Marriage Advice

Competing with Your Children for Wife’s Attention

Soccer Monday, swimming Tuesday, dance Wednesday, swimming Thursday, no sports on Fridays only because your calendar is full of birthday parties to attend. Your weekends are filled with a combination of softball tournaments and errands to run as well as finishing a school project or two and trying to catch up on house work. Mom is so busy driving the kids around, helping with homework, making lunches, tending to the house, taking care of the baby and working that everyone in the family is happy, except for dad. In fact, dad is often the last on the long laundry list of to-do items, so far down at the bottom that he sometimes feels like he is competing with his children for his wife’s attention.
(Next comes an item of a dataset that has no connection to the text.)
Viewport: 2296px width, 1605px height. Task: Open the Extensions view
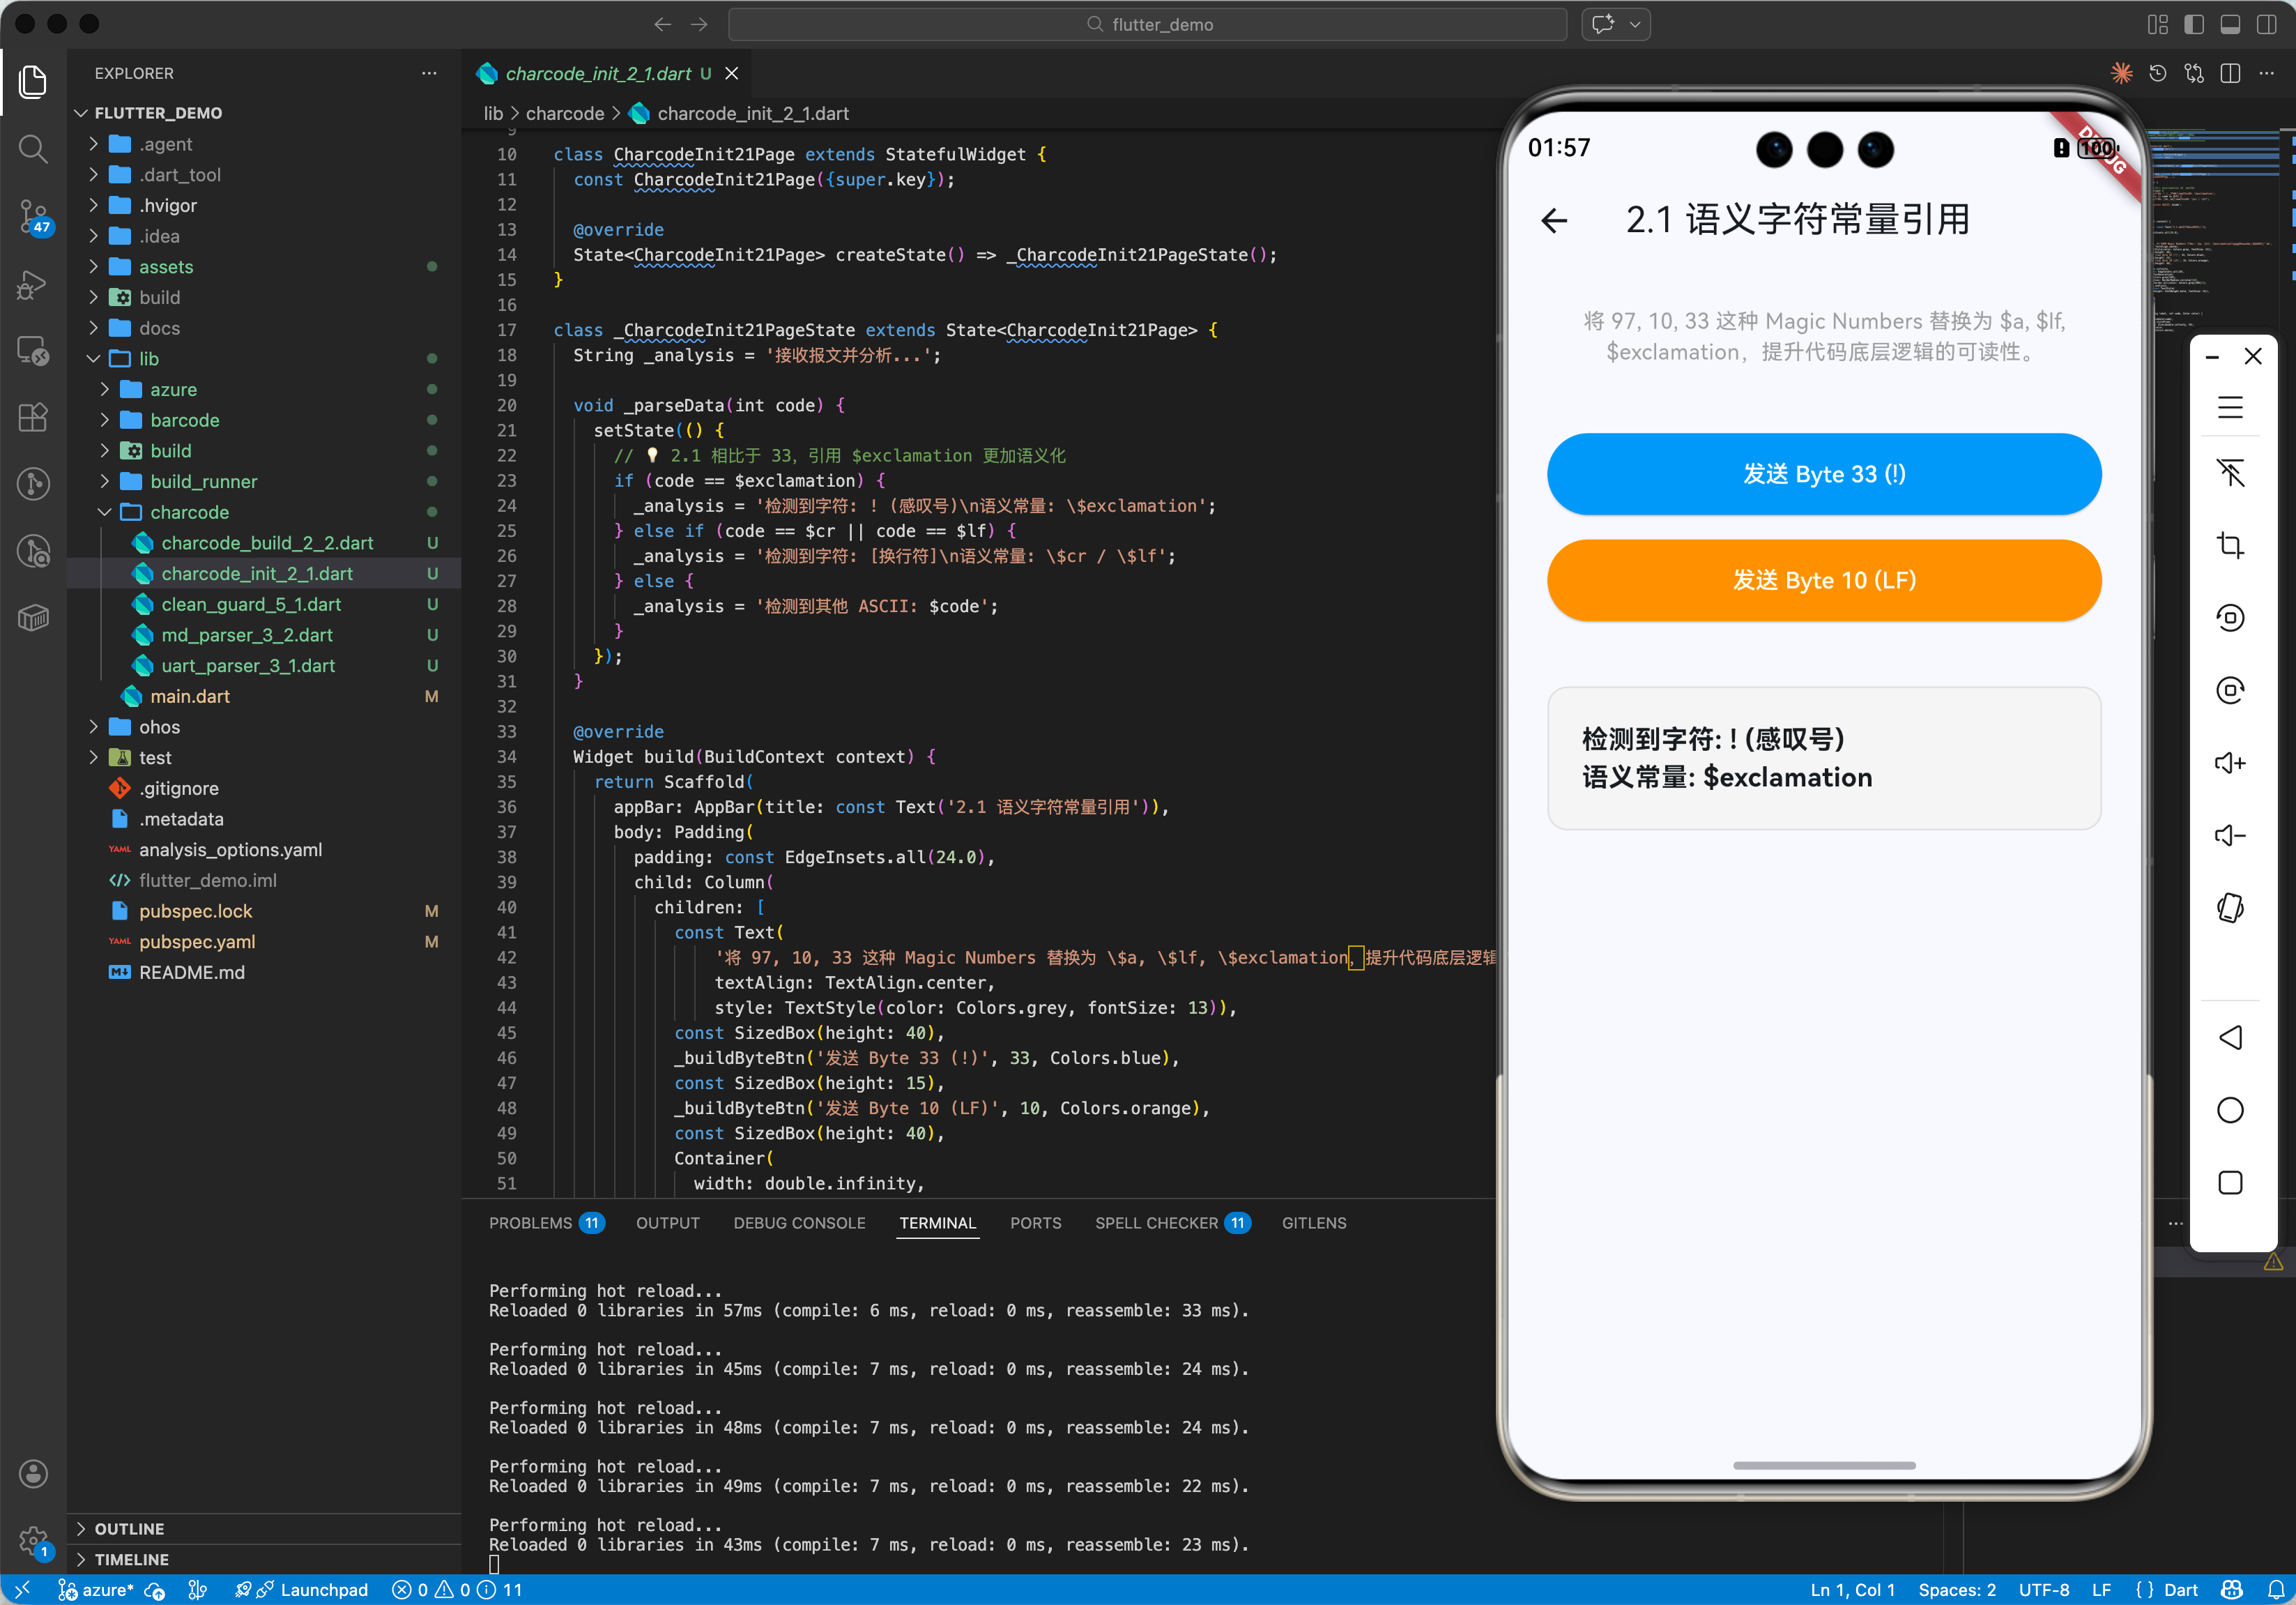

This scenario is one that is likely familiar for nearly every family. When a baby is born, a woman becomes a mother first. Suddenly, many of the little things that she used to do for her partner become short sighted in lieu of the needs of the baby. First, her body is taken over with pregnancy and breastfeeding. Then, by a baby or toddler constantly clinging to her needing her every last bit of attention and energy. As the children grow, the often co-dependent relationship between a mother and child leaves little room for anyone else. This relationship between mother and child is one that is very difficult to navigate and that changes the entire embodiment of a woman in one single day. And many women, don’t necessarily see that they are doing anything wrong or that they are forsaking or ignoring the needs of their spouse. They are simply ultra focused on the children.

Even more difficult for women is to find a place of balance where they can be both a loving mother and wife at the same time. Most moms spend so much time wearing the metaphorical mom hat, that at the end of the day it is difficult or downright impossible to take it off so they can be a wife. This isn’t an intentional jab at the relationship, just one that takes some time to figure out.
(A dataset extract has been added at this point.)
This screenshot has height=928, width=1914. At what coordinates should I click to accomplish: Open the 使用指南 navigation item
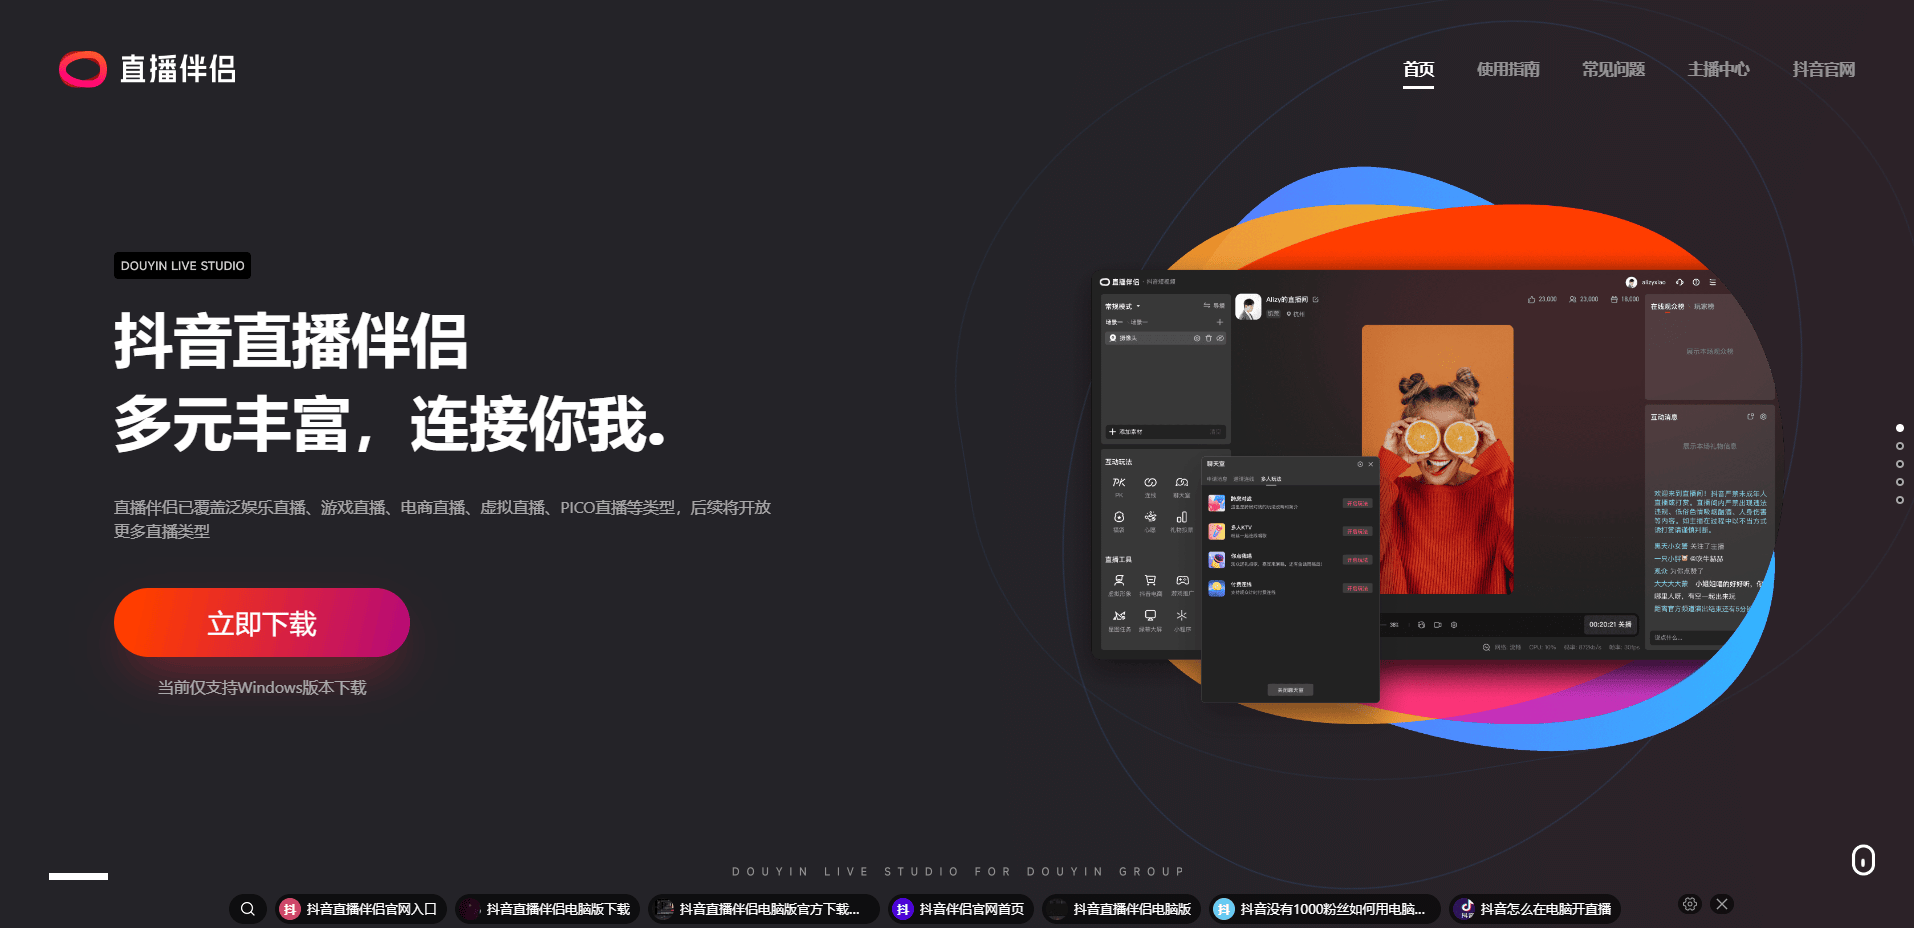tap(1506, 69)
The most important thing for a husband to do if he feels he has to compete for his wife’s attention is to point it out to her before things go too far. Many couples sit across from each other swaddled at a table by lawyers discussing divorce proceedings before they ever truly communicate what went wrong in the relationship. And when it comes to marriage, things don’t ‘go wrong,’ in just one week or month. Truth is that the problems start early on and only get ignored because of a lack of communication until years later they are nearly unfixable.

Many men feel childish trying to tell their wife that they feel they are being ignored. So instead, they simply cage up the feelings and let them fester for several years. Plus, many moms become extremely defensive about their interactions with the children and forget that before they had kids they were a couple first. These same feelings aren’t benign to women either. There are plenty of women in this world who feel jealous of the attention that their husband gives to their children.

The family dynamic is one that is constantly changing. No family ever remains the same form one year to the next. As a couple, it is important to realize that your coupled happiness is a major factor in your children’s happiness. Many studies have proved that a happily married couple provides the perfect environment for happy children. In order for a couple to be happy, they have to engage in a private married life and make it a priority to take time out for one another. When communication, intimacy, and togetherness cease in a marriage, it is very difficult to get it back. If you feel the family dynamic changing, it is important to make adjustments in your routine to account for your partner. This is true for husbands and wives. It is equally important to voice your opinion so that you are heard and to avoid feeling prideful when it comes to telling your partner what you really want and need out of the relationship.

Feelings of jealousy are normal. Feelings of being left out, or of not getting enough attention are not something that a person ‘grows out of’ simply because they are married. All relationships take work. The bonds between parents and child are definitely strong unmatched by even the deepest love affair. However, remember that it was this love affair that enabled you to become a family.

As a wife, as a mother if you do not have the same amount of time or energy that you used to have prior to the children to take care of your husband in the ways that are important to him try to find alternate ways to keep the connection between you alive. And remember, that he is there to help you. He is the father of your children, which means that you don’t have to carry the burden of childrearing on your own shoulders completely. Ask your husband to help you and allow him to be an equal participant as much as possible. This will help lessen your load, draw the two of you together as a couple, and make more time available for the both of you to simply be together. ‘

The bottom line is that within a family, competition for love and attention should not exist. When couples communicate with one another, and make a firm decision to keep one another at the top of the to-do list, the love between man and wife can become even deeper with children.